## Data for this task
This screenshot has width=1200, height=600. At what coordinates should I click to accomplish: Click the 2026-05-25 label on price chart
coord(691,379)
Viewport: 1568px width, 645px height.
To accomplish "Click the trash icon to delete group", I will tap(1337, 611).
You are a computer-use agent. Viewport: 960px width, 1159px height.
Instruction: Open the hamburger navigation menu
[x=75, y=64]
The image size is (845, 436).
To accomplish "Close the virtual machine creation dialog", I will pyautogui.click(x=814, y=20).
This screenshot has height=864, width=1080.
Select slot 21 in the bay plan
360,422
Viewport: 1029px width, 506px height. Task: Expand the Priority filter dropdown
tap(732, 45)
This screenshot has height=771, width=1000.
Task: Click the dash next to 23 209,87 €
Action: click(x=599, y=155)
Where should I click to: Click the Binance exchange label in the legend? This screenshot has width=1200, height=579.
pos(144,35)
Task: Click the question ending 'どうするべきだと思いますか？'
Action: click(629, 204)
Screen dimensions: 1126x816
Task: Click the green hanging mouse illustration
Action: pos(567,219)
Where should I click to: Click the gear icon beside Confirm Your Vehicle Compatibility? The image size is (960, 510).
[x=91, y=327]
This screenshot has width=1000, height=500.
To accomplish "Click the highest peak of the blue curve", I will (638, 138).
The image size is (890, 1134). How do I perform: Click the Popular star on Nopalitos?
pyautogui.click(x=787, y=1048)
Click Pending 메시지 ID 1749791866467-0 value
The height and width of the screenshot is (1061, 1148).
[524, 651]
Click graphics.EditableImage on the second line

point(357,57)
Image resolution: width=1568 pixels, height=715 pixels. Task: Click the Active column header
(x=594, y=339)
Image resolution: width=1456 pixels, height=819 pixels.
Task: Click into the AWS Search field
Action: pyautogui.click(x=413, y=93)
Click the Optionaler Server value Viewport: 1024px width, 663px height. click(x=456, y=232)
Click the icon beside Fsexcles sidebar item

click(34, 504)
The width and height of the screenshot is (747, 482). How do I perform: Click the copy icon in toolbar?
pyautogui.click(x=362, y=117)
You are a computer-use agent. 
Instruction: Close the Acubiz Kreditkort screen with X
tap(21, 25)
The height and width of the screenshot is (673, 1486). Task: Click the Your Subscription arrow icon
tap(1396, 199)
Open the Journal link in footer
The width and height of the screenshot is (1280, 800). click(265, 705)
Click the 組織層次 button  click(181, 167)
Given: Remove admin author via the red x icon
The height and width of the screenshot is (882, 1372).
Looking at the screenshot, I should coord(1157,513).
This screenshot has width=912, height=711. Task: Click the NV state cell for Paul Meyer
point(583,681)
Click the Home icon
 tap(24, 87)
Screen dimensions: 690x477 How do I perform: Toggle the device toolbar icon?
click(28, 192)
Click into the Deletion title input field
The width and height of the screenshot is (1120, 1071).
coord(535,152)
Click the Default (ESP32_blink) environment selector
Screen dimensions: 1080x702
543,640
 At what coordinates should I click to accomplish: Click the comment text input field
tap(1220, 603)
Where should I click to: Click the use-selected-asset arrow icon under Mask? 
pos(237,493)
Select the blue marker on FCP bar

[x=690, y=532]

## Requirements
Repeat the items word for word, starting at the line that contains "Image resolution: width=1568" and ending after the line that contains "Click the 組織層次".

## Response for this exercise
Image resolution: width=1568 pixels, height=715 pixels. Task: Click the Active column header
(x=594, y=339)
Image resolution: width=1456 pixels, height=819 pixels.
Task: Click into the AWS Search field
Action: pyautogui.click(x=413, y=93)
Click the Optionaler Server value Viewport: 1024px width, 663px height. click(x=456, y=232)
Click the icon beside Fsexcles sidebar item

click(34, 504)
The width and height of the screenshot is (747, 482). How do I perform: Click the copy icon in toolbar?
pyautogui.click(x=362, y=117)
You are a computer-use agent. 
Instruction: Close the Acubiz Kreditkort screen with X
tap(21, 25)
The height and width of the screenshot is (673, 1486). Task: Click the Your Subscription arrow icon
tap(1396, 199)
Open the Journal link in footer
The width and height of the screenshot is (1280, 800). click(265, 705)
Click the 組織層次 button  click(181, 167)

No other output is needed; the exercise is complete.